Several folks have pointed me towards the most current xkcd, which talks about cancer and survival rates in that inimitable xkcd fashion.

I know exactly what he's on about.

In April of 2008 I was diagnosed with primary colon cancer. In May of 2008 my colon was resected, and I was told we'd gotten it. They were so confident that I wasn't even prescribed chemotherapy to follow up.

In April of 2009, my lung metastasis was first detected. After months of testing, argument and second opinions, my left lung was resected in November of 2009. I was told we'd gotten it, and prescribed a course of chemotherapy that ran from January to June of 2010.

In the post-chemo scans of July 2010 a liver metastasis was detected. My liver was resected in September of 2010, and we discovered that the metastasis was diagnosed in error. I was told we'd gotten it.

In the routine scans of April, 2011, another liver metastasis was detected.
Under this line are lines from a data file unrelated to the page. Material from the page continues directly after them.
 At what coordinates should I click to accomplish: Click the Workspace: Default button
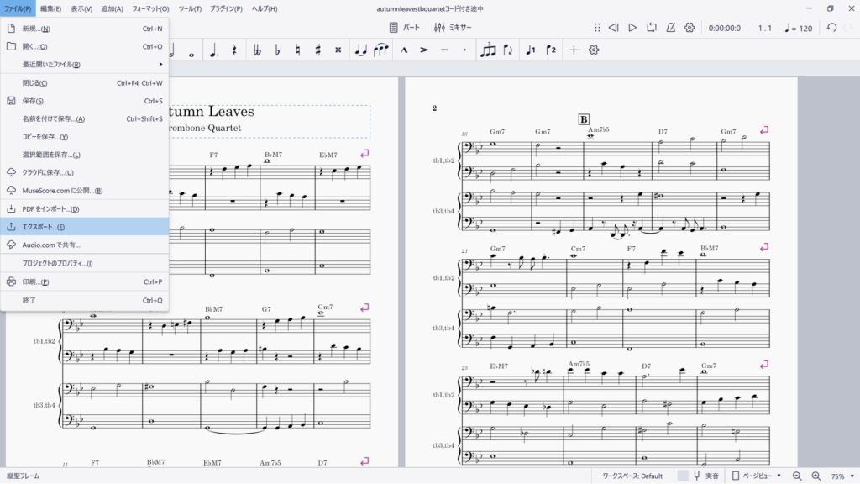pyautogui.click(x=632, y=476)

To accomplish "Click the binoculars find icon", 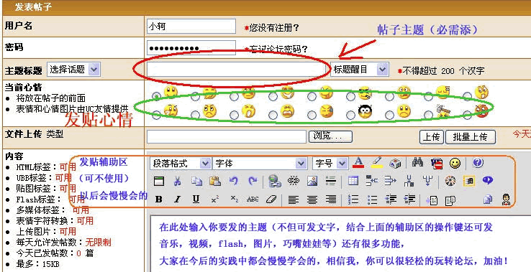I will [417, 163].
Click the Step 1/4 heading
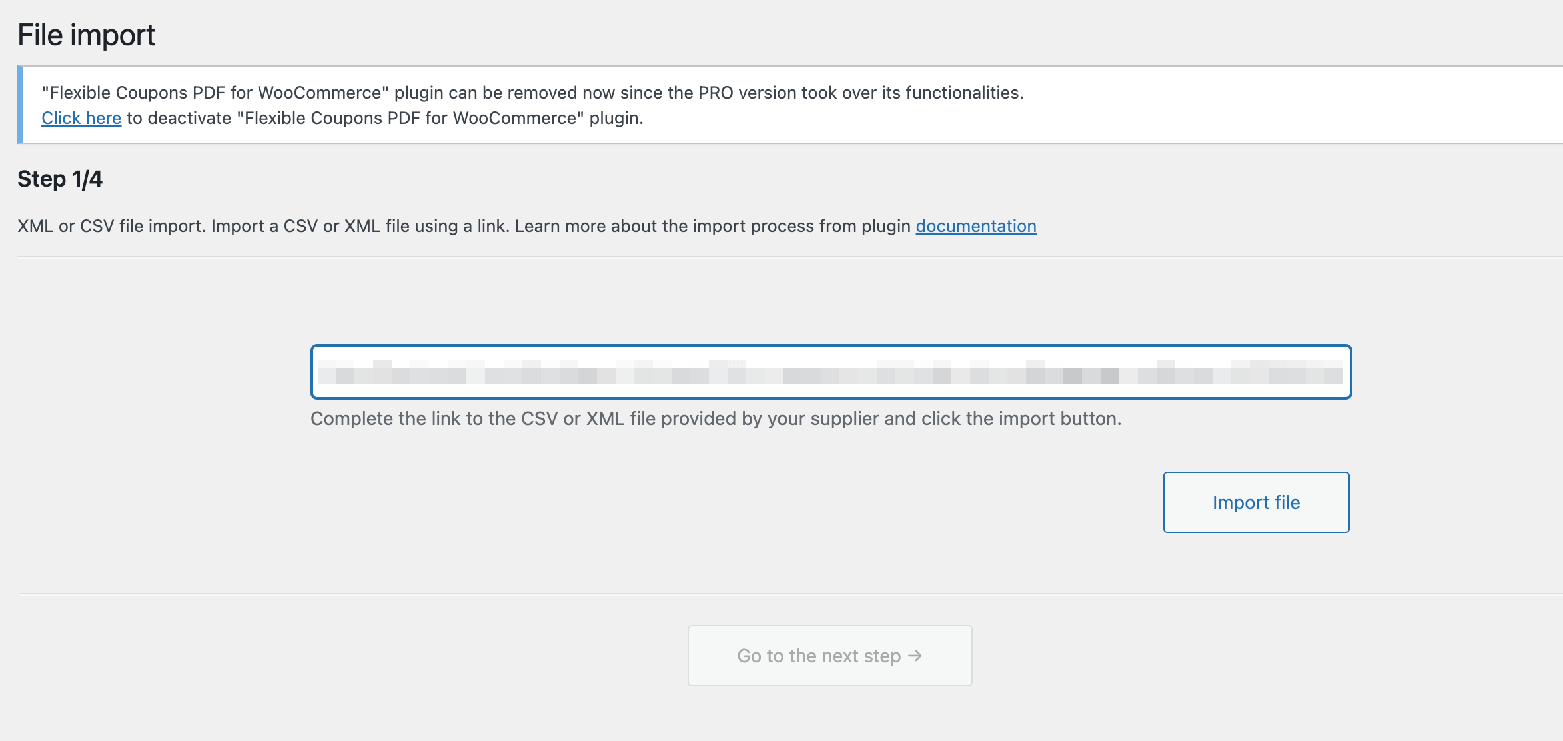The width and height of the screenshot is (1563, 741). [x=60, y=179]
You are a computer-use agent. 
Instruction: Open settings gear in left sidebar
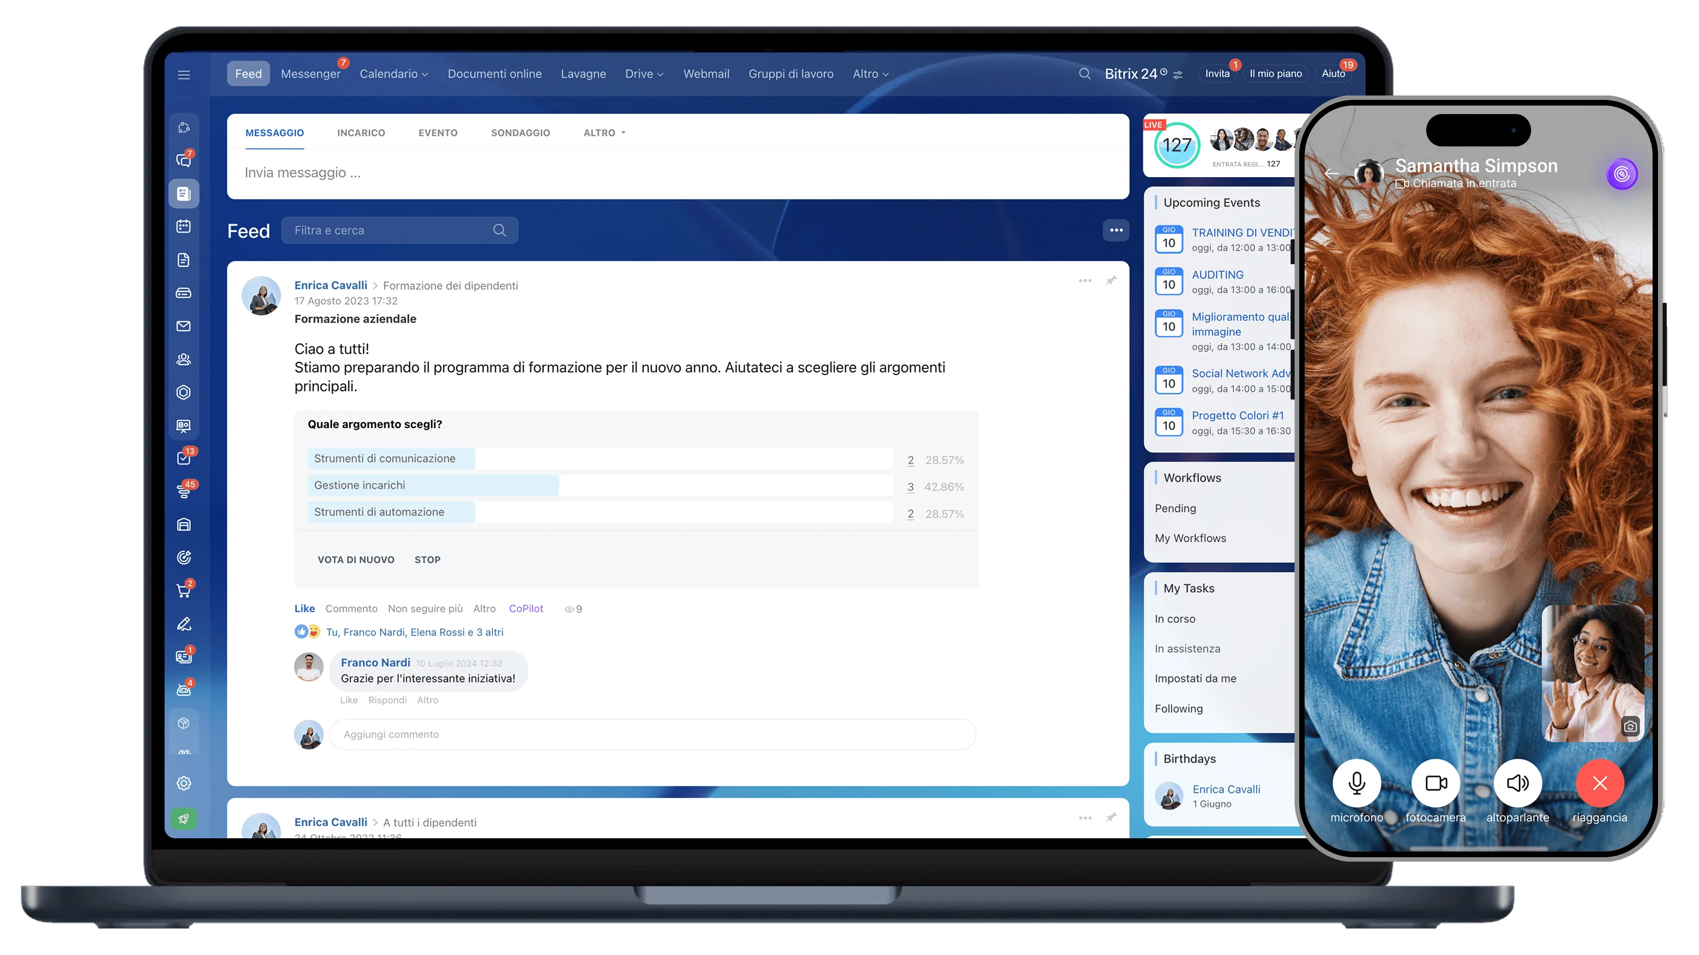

I was prescribed a second course of chemotherapy, which was interrupted after four infusions so that my liver could be resected again in July of 2011. In my post-operative consultation with the surgeon this past week, I was told we'd gotten it.

I pointed out to him that I had repeatedly heard that before, yet like a B-movie zombie, the cancer keeps returning. His face fell, and he commented that of course we hadn't surgically addressed the systemic disease, but we'd met our surgical goals.

It. Just. Keeps. Coming. Back.

I'm a fairly optimistic person by nature, but these past few days I've been struggling emotionally. I recognize this for what it is - post-operative depression compounded by the enforced idleness of my surgical recovery - but the roots are real. I only have a 30% chance of surviving the next five years. That's a real statistic that really applies to me, and to this damned disease that will not quit.

This most distresses me in two ways.

One, the_child is five years from graduating high school. I very much want to be a presence in her life, with enough health to be engaged, at least until she launches into young adulthood. Chemo strips my ability to engage, so while it's 30% likely I'll live to see her graduate high school, it's also quite likely I'll spend much of that time debilitated and disabled. Not much of a dad for her.

Two, if I just keep getting sick over and over, I despair of ever building a strong life partnership. Since calendula_witch left me, I've lost an enormous amount of my emotional self-confidence, and no longer trust my relationship judgment. What I thought I had with her was so misaligned with the reality, especially under the distortions of chemotherapy. Combine this with the fact that since April of 2009, I've had about six weeks of time when I wasn't under either severe mental/emotional stress or severe medical stress from the cancer (specifically the weeks before last April's scan that pushed me back down this road again). I've simply not been myself, not been emotionally or physically able to date, make social, emotional and sexual connections.

I don't mean that I feel lonely and socially isolated. Far from it. But I have neither the confidence nor the energy to work toward finding another core relationship. And if the cancer keeps coming back as it has so relentlessly year after year, I may never have those things again.

Is it any wonder I'm depressed?

I know once I get back to writing and Day Jobbery, probably early next week, this mood will lift. When I am engaged in my busy-ness, I don't have time to be maudlin. But right now I'm looking at the years of my life and realizing there's a very good chance I'll never really get back what I am, who I am, and what I want most.

That's just hard to accept with peace, grace and dignity.